OLG Hamburg: Hinweispflicht bei kostenlosen / kostenpflichtigen Dienstleistungen

17.09.2005

Das OLG Hamburg (Urt. v. 15.03.2005 - Az.: 312 O 850/03) hatte darüber zu entscheiden, welche Hinweispflichten gelten, wenn ein Unternehmer einem anderen ein Formular zusendet, mit dem kostenlose und kostenpflichtige Dienstleistungen in Anspruch genommen werden können.

Aus dem Formular, das die Beklagte übersandt hatte, war nicht eindeutig zu erkennen, wann die versprochene Dienstleistung kostenlos und wann kostenpflichtig war.

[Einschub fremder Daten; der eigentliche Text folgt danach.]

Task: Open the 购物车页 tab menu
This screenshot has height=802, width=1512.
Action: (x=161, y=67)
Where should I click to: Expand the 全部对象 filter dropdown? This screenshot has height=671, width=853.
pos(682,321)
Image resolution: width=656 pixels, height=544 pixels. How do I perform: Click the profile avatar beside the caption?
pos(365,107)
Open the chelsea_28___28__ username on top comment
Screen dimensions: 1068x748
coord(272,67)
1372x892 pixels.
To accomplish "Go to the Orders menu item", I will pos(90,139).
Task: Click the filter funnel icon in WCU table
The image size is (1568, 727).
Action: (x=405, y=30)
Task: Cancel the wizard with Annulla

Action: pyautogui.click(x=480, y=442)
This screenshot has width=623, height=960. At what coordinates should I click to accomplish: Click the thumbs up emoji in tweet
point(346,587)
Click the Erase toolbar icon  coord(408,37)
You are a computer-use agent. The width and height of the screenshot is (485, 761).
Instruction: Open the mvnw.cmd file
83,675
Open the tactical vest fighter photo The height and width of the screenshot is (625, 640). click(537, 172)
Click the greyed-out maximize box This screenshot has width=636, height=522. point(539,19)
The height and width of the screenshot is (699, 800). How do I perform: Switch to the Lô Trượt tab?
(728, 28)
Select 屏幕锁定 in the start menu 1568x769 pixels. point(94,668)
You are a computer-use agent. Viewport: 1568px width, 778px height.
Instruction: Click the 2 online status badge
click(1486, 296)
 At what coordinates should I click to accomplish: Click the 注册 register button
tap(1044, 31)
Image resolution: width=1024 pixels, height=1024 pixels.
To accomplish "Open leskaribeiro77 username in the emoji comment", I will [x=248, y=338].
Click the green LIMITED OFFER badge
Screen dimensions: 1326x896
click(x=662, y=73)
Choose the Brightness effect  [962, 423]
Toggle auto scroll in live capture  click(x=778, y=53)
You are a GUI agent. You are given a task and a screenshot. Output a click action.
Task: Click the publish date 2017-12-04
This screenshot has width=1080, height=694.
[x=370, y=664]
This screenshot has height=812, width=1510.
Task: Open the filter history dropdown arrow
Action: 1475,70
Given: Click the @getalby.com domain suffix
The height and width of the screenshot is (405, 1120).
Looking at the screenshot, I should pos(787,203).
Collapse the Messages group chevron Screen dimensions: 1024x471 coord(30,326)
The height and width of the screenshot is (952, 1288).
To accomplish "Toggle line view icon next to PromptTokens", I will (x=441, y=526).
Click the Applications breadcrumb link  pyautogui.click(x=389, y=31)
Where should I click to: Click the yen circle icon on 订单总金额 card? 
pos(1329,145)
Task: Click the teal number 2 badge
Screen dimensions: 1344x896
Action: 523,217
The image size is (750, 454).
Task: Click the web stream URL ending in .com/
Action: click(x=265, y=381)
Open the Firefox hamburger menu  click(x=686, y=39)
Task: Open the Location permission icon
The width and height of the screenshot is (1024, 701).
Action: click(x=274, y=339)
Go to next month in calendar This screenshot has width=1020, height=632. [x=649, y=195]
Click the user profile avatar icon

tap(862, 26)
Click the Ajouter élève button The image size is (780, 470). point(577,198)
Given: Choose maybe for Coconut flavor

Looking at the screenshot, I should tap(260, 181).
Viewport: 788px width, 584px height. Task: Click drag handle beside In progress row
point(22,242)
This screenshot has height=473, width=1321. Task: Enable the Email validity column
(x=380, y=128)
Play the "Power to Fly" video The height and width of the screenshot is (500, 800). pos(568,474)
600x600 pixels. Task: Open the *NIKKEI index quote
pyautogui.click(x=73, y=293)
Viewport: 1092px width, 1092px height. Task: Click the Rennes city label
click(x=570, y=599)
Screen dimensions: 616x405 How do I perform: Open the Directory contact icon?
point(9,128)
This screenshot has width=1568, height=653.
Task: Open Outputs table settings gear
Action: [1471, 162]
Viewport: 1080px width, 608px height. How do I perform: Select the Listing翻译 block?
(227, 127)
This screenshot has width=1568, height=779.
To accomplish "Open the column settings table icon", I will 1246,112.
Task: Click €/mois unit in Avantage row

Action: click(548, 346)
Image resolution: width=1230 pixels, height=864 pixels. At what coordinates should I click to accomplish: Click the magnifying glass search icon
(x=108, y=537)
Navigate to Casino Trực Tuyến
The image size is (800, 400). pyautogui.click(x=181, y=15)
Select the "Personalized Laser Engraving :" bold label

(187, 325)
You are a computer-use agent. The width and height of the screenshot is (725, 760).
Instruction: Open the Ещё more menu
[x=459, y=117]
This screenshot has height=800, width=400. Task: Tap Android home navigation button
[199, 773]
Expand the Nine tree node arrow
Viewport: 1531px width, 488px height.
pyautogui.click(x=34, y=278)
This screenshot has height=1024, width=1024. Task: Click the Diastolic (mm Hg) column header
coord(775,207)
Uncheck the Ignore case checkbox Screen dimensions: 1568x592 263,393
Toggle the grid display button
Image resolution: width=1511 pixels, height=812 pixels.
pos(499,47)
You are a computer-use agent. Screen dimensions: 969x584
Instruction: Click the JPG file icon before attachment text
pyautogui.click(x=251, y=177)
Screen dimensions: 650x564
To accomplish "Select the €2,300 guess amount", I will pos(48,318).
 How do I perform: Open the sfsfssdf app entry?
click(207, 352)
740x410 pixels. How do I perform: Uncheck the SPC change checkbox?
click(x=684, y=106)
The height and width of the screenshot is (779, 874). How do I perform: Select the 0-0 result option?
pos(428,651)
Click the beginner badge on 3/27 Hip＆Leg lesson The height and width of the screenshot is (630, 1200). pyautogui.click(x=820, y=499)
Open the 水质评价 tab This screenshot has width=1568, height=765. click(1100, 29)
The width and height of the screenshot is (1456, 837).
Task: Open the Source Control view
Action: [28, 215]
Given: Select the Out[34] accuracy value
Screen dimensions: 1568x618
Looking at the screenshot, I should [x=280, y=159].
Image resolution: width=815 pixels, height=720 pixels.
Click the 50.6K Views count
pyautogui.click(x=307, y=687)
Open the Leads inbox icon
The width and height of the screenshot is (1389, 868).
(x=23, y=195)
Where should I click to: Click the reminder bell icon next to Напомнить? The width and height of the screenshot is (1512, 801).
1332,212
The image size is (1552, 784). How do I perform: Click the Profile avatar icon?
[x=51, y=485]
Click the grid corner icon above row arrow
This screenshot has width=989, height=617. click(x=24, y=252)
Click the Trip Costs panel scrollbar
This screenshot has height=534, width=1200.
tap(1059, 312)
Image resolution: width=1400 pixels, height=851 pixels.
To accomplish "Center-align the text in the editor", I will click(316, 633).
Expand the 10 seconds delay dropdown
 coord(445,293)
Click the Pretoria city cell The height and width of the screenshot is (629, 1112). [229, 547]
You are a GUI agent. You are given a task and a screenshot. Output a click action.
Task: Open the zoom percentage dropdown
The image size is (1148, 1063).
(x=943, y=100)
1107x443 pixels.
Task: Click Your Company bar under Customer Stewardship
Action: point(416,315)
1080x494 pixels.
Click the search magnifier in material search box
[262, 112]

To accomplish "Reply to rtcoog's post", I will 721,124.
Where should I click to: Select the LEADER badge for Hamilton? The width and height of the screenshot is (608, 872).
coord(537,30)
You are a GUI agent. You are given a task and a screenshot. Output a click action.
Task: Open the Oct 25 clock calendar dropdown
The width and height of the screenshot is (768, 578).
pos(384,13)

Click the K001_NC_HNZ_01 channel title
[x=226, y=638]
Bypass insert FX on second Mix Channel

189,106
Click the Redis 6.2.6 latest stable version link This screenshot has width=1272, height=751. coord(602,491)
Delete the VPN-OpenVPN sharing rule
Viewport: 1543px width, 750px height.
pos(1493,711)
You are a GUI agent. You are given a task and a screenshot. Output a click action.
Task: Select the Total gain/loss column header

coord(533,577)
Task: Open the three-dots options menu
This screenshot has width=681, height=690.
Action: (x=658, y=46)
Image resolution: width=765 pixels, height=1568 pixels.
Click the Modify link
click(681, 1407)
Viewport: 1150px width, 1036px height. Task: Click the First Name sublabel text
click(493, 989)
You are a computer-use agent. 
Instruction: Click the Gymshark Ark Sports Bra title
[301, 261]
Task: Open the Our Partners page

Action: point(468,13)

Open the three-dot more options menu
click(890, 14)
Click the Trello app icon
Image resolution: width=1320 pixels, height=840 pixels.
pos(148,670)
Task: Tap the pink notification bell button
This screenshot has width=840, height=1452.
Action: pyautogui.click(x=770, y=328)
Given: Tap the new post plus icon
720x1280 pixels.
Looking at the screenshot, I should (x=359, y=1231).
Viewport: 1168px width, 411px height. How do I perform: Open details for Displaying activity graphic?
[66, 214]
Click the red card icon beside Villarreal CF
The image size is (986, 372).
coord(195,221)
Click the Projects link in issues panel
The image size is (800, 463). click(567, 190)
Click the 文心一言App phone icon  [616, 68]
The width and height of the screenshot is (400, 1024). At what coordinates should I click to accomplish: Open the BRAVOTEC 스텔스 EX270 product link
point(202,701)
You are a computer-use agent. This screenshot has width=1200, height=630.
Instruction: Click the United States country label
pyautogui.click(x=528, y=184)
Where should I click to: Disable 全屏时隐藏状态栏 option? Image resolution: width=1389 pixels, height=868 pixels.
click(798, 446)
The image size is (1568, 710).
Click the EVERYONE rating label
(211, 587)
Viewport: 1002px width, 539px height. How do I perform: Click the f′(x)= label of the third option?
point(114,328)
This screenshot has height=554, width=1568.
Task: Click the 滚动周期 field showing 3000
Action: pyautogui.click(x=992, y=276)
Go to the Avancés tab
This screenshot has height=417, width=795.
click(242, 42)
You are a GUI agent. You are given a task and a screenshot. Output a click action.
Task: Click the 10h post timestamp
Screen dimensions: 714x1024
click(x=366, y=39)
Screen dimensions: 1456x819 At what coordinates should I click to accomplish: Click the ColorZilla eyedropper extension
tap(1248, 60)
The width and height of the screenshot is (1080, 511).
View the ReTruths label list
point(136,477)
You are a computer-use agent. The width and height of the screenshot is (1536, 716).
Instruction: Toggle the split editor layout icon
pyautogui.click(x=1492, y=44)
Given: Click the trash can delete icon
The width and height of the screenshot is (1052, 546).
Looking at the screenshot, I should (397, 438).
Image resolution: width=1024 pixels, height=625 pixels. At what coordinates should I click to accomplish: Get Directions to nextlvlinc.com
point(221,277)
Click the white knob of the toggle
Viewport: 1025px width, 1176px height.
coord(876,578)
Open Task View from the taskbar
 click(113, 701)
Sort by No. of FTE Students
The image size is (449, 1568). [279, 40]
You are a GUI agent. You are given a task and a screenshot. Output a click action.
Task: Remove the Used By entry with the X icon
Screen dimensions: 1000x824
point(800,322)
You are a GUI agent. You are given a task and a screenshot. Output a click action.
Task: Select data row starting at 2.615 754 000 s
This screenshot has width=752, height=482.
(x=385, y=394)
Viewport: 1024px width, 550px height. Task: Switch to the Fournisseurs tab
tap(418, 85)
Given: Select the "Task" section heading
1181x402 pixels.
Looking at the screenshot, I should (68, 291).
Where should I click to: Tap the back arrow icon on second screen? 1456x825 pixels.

Dies haben die Hamburger Richter als wettbewerbswidrig angesehen:

"Wettbewerbsrechtlich unlauter ist die Versendung der streitgegenständlichen Formulare schon deshalb, weil die Beklagte mit den Schreiben in der angegriffenen Form den Empfänger gezielt über den Erklärungswert seiner Unterschrift im Unklaren zu lassen bzw. in die Irre zu führen versucht, um sich hiermit in sittenwidriger Weise Aufträge zu verschaffen. (...)

Mit dem unaufgefordert zugesandten Formular bietet die Beklagte dem Adressaten vordergründig und in erster Linie scheinbar eine kostenlose Leistung an. (...)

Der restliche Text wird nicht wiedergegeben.